The increasing stratification increases the risk of oxygen depletion in the deep layer: Using a simplified oxygen model, the team showed that oxygen concentrations in the deep layer would decrease by 0.7 to 1.9 mg/L in response to the extended stratification period (RCP 4.5 by 0.6 mg/L or RCP 2.6 by 0.2 mg/L). "This means that larger areas of the hypolimnion  would remain hypoxic or even anoxic, especially in autumn. This would heavily impact fish habitats and the chemical conditions at  the lake sediments," said IGB researcher Robert Schwefel. 

Reduced nutrient loads could mitigate negative effects

To mitigate the effects of climate change, other stressors can be reduced, such as nutrient loads like nitrates and phosphates from urban and agricultural discharges. These act as fertilisers in water bodies and stimulate biological processes such as algae growth. In turn, oxygen consumption in the deep wates increase as more oxygen is depleted during subsequent decomposition processes.

In their study, the team also modelled the combined effect of climate change and  reduced nutrient inputs on the oxygen balance. The good news: even in the most pessimistic emissions scenario, a reduction in nutrients by one trophic state level would lead to increased oxygen concentrations, which would mitigate the effects of warming. Even in the most pessimistic climate scenario, RCP 8.5, oxygen concentrations in the deep water increased when oxygen consumption in the deep water was assumed to be typical for conditions with reduced nutrient inputs. "Our results indicate that the negative effects of climate change on the oxygen balance of lakes can be effectively mitigated by increased efforts to limit nutrient inputs," said Michael Hupfer.

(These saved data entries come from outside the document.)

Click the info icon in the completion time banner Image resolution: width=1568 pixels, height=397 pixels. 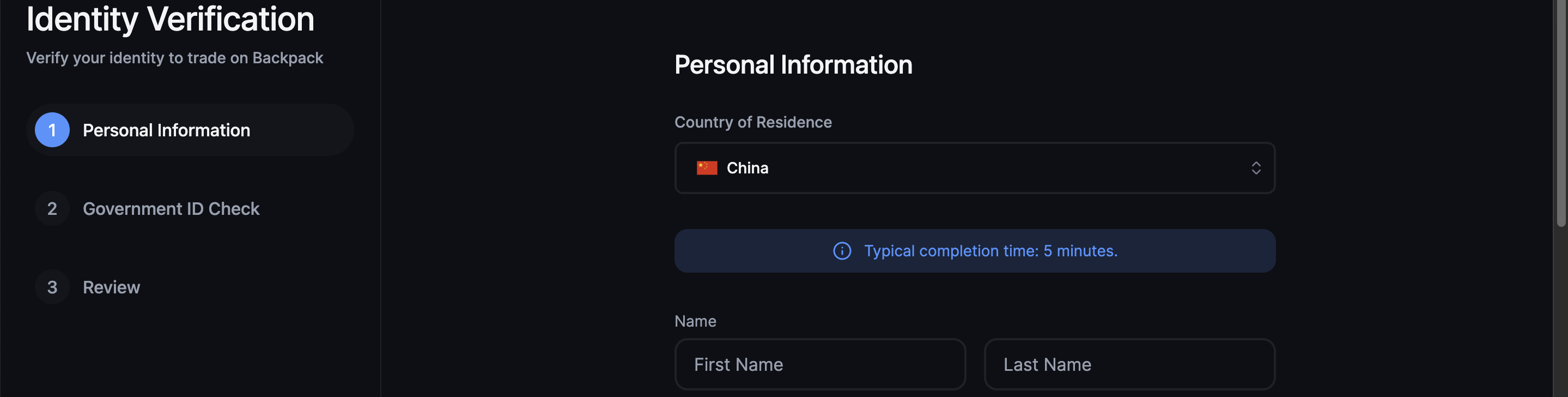click(842, 250)
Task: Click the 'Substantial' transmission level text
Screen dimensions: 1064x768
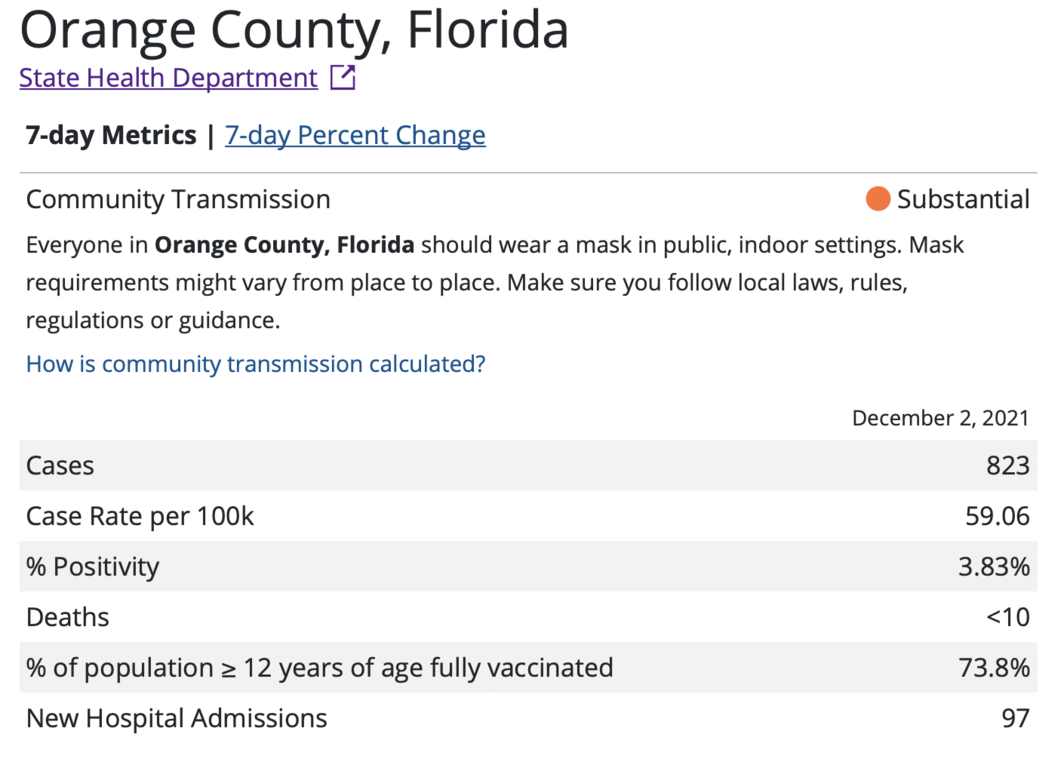Action: pyautogui.click(x=962, y=200)
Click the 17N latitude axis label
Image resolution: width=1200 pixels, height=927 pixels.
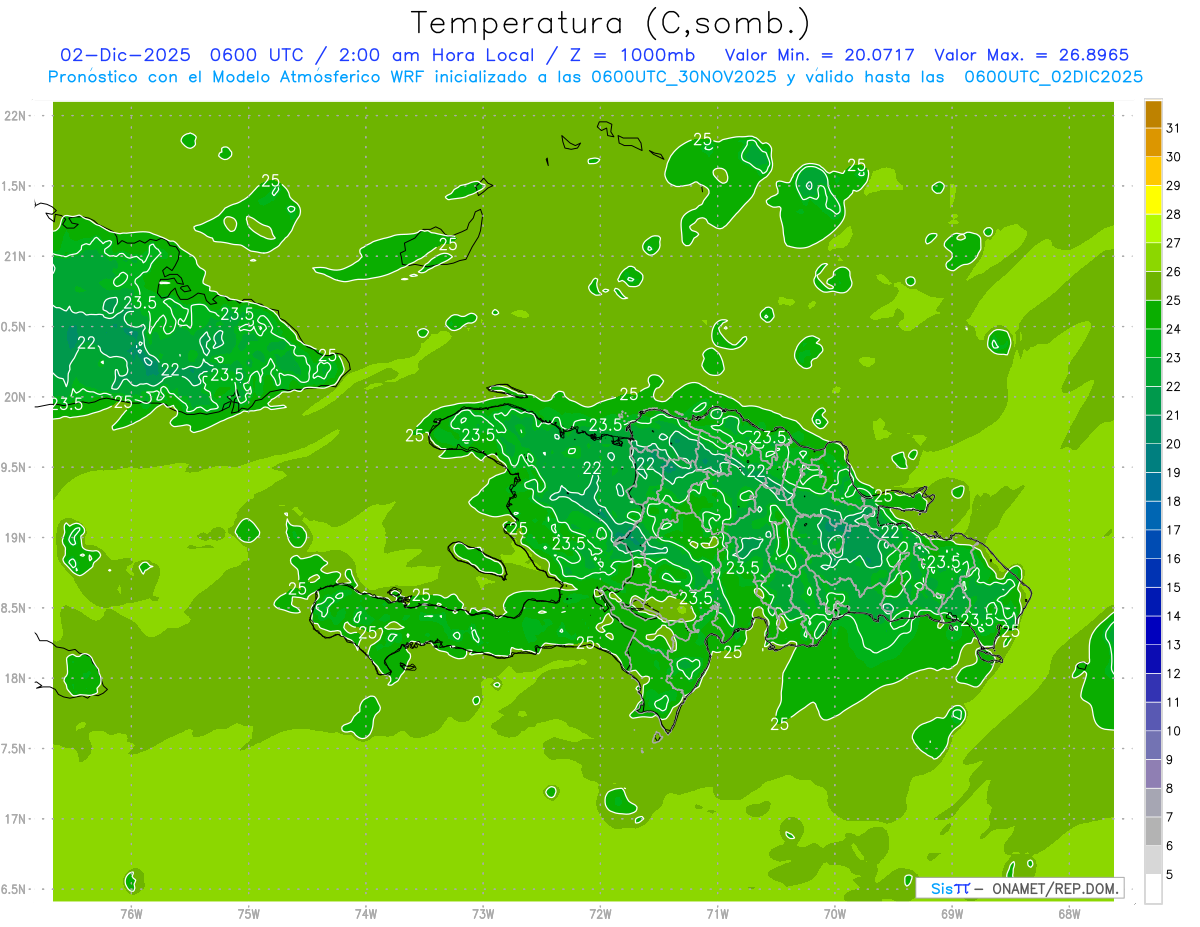16,819
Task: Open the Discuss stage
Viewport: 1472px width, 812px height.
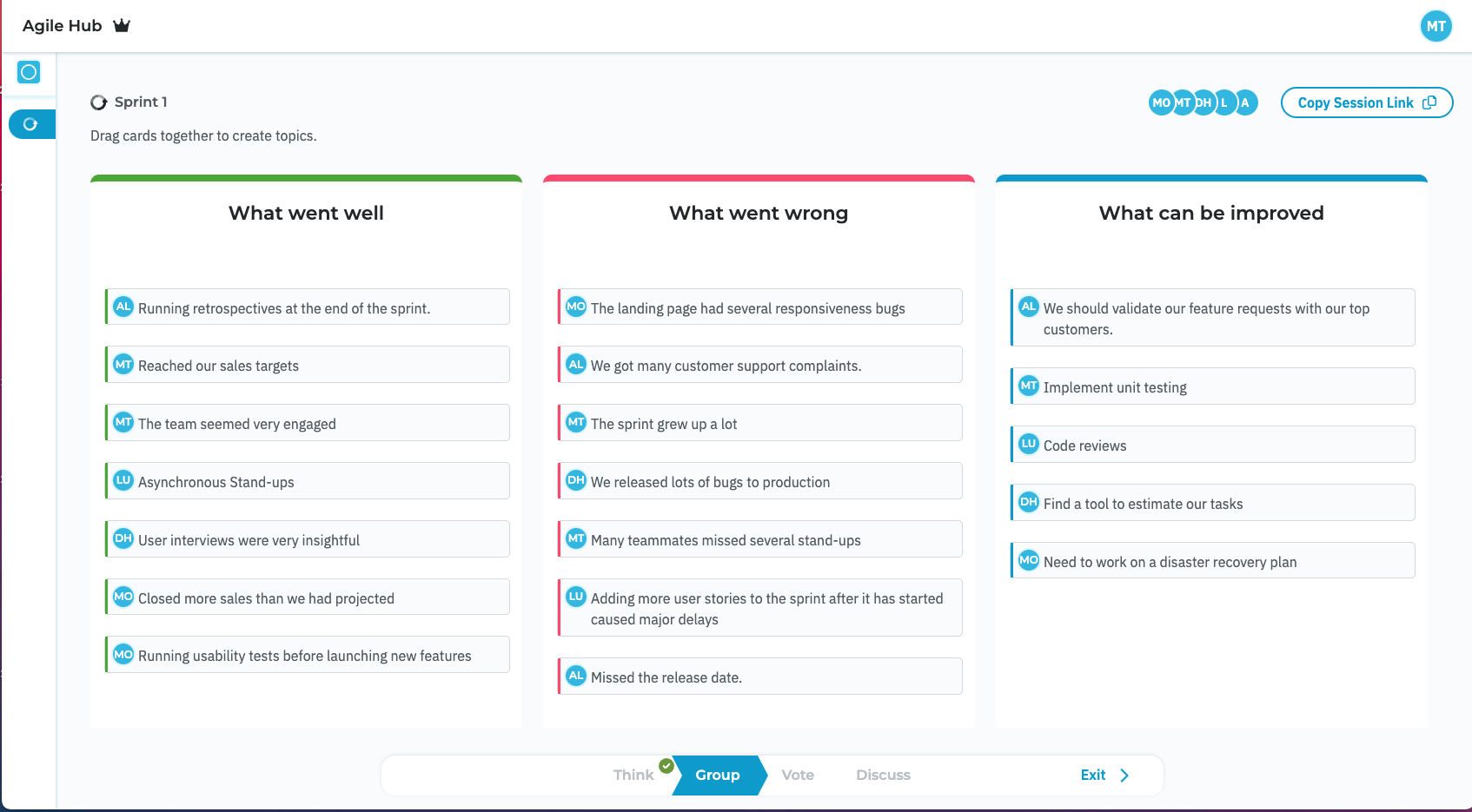Action: (x=883, y=775)
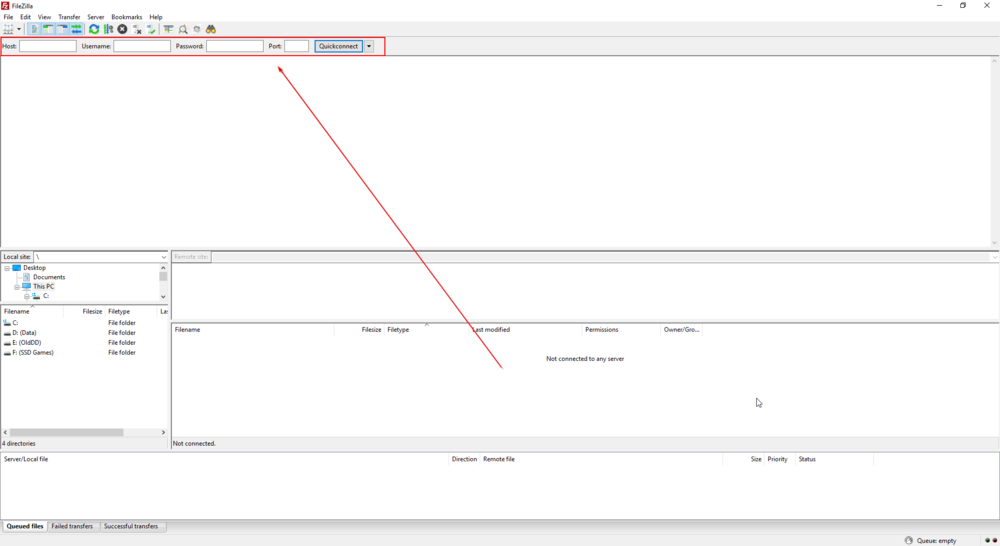This screenshot has height=546, width=1000.
Task: Click the Cancel current operation icon
Action: click(122, 30)
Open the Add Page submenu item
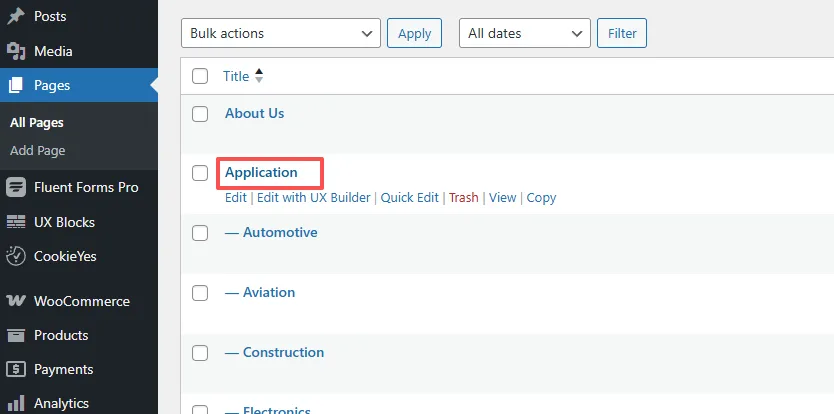Viewport: 834px width, 414px height. click(x=37, y=151)
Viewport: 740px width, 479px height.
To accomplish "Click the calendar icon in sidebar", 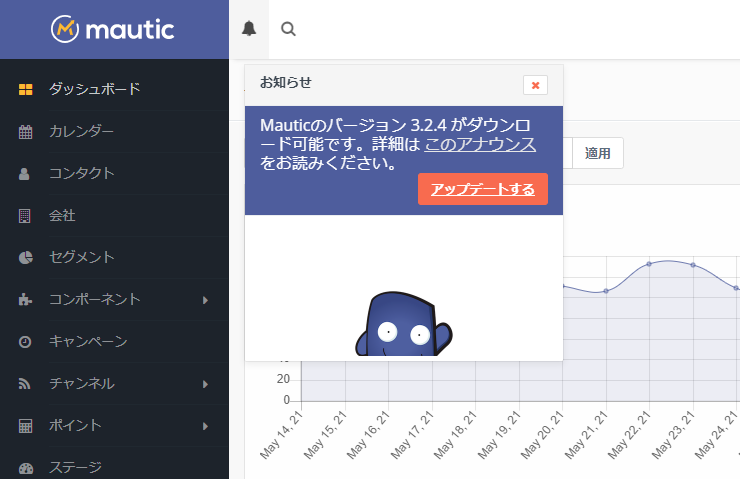I will 26,131.
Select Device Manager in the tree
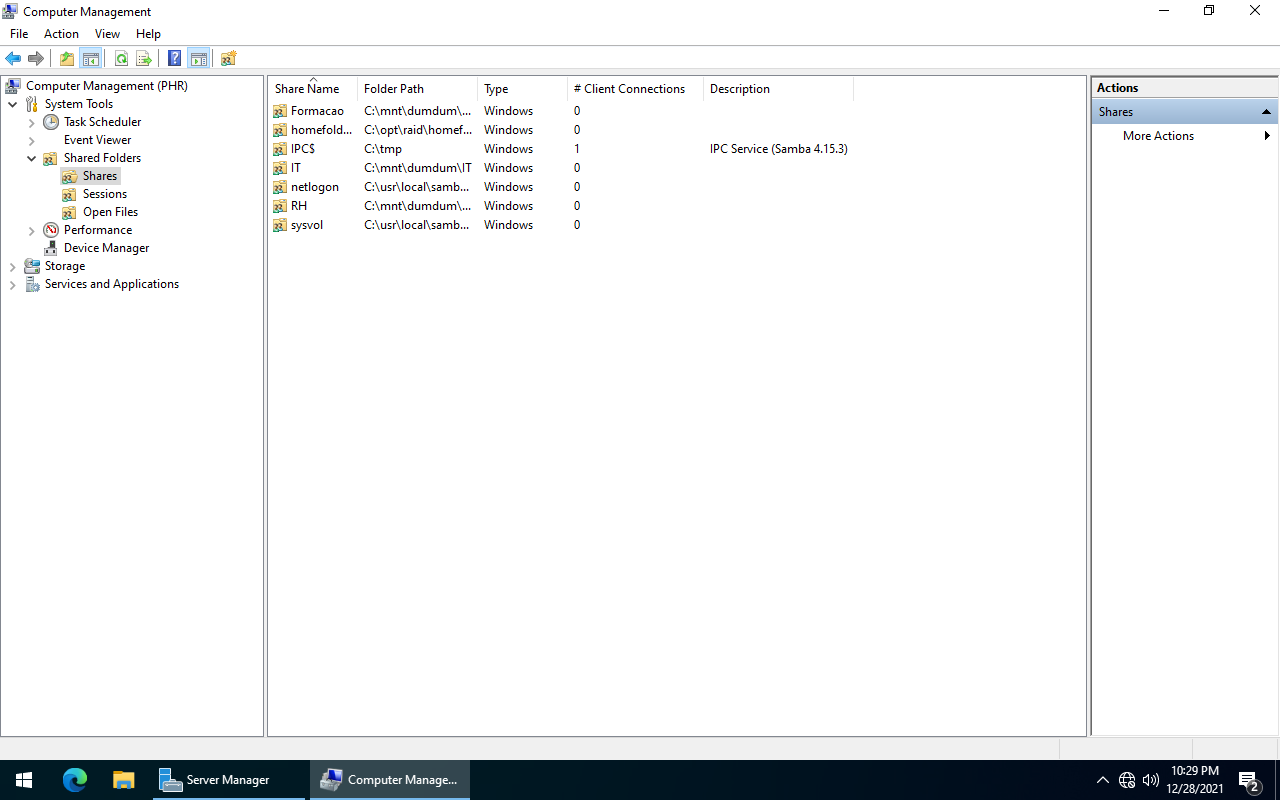1280x800 pixels. pos(106,248)
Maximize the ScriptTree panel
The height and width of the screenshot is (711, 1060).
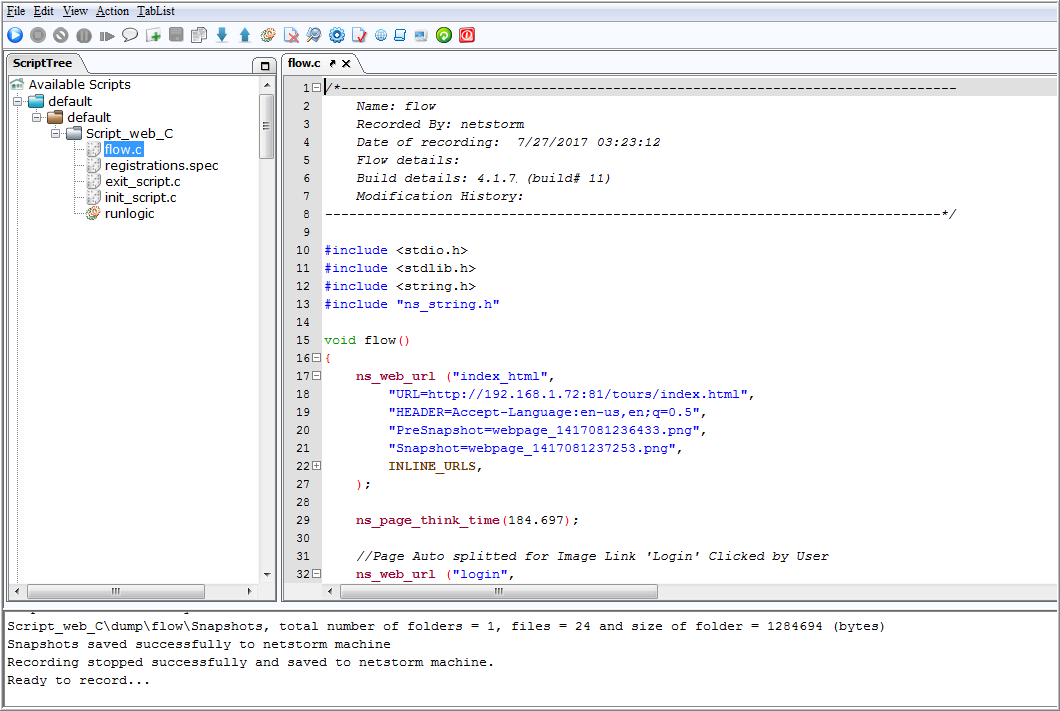265,65
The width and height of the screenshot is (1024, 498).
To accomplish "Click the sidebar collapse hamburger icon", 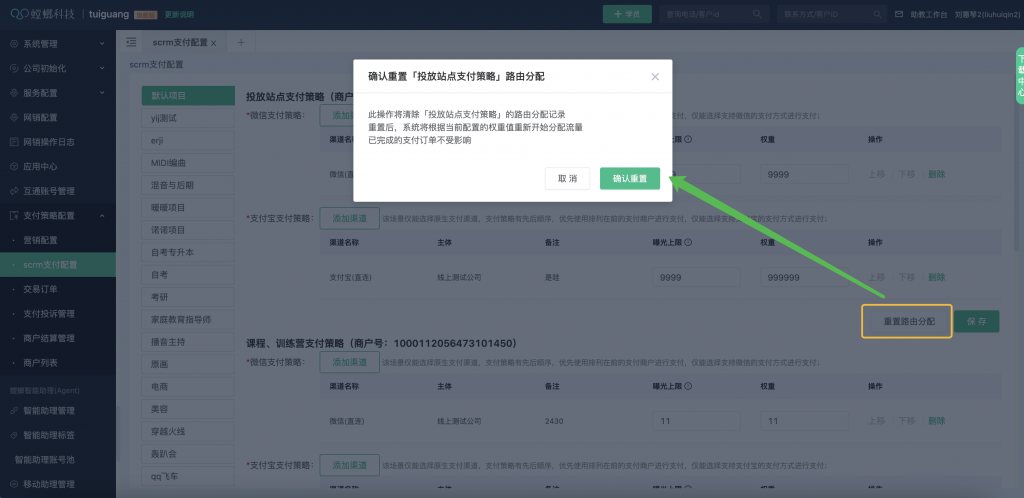I will (132, 42).
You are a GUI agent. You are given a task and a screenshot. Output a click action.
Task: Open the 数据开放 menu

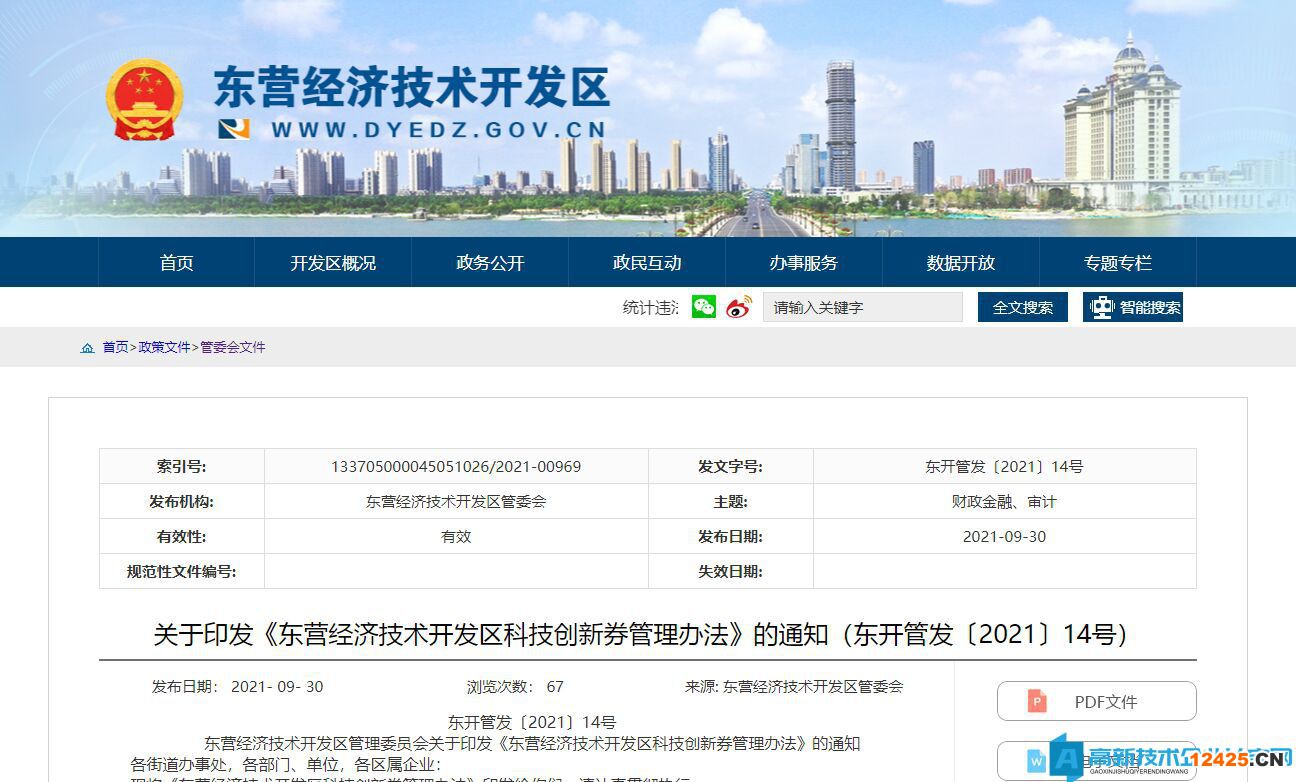click(x=960, y=262)
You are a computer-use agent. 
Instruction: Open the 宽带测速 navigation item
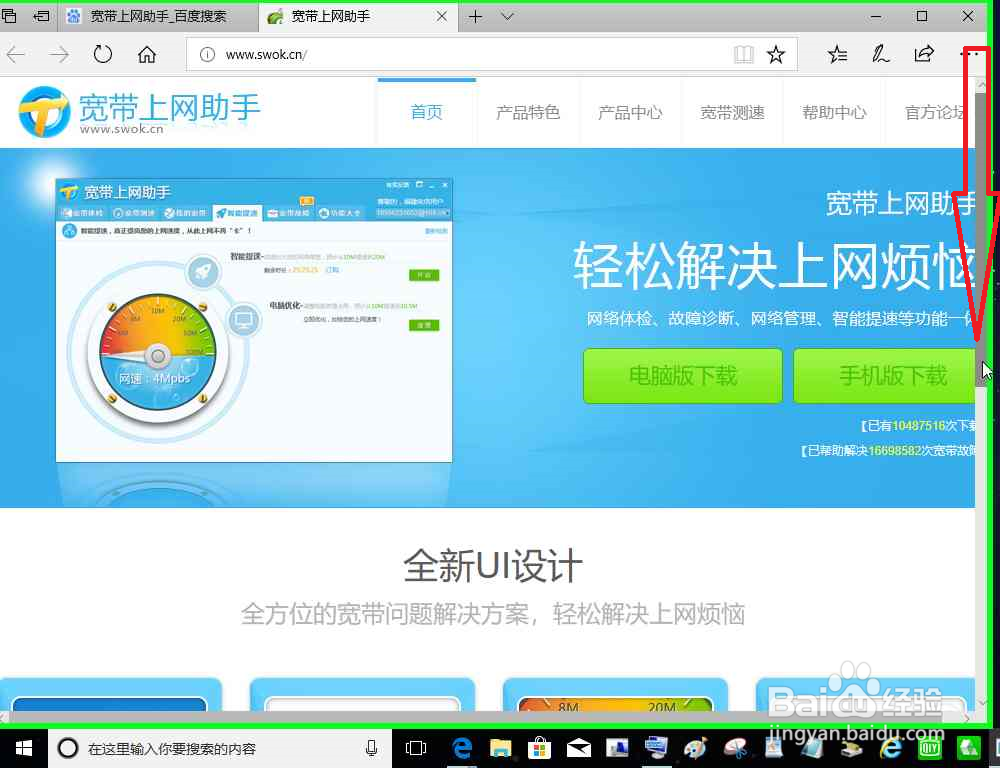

Background: emissions scenarios

The IPCC emissions scenarios are designed to model potential future climate developments based on different assumptions about societal, economic and technological changes. The RCPs (Representative Concentration Pathways) represent different scenarios that describe different levels of greenhouse gas emissions and their impact on global warming. The three main RCPs are:

• RCP 8.5: A scenario of continuously increasing emissions leading to a temperature increase of 4.3 to 5.4°C by 2100. This is the 'worst-case' scenario and would have severe consequences for the Earth's climate and ecosystems.
• RCP 4.5: A scenario in which greenhouse gas emissions peak around the middle of the 21st century and then gradually decline, limiting warming to 2.4-3.2°C by 2100. This is a moderate scenario.
• RCP 2.6: A best-case scenario involving strong and early mitigation action, potentially limiting temperature rise to 1.5-2°C, in line with the Paris Agreement targets. RCP 2.6 requires the deployment of carbon capture and storage (CCS) technologies and a rapid transition to renewable energy.

In summary, these scenarios outline a range of possible future developments, depending on how much and how fast humanity reduces its emissions. The path chosen will determine the climate impacts over the coming decades.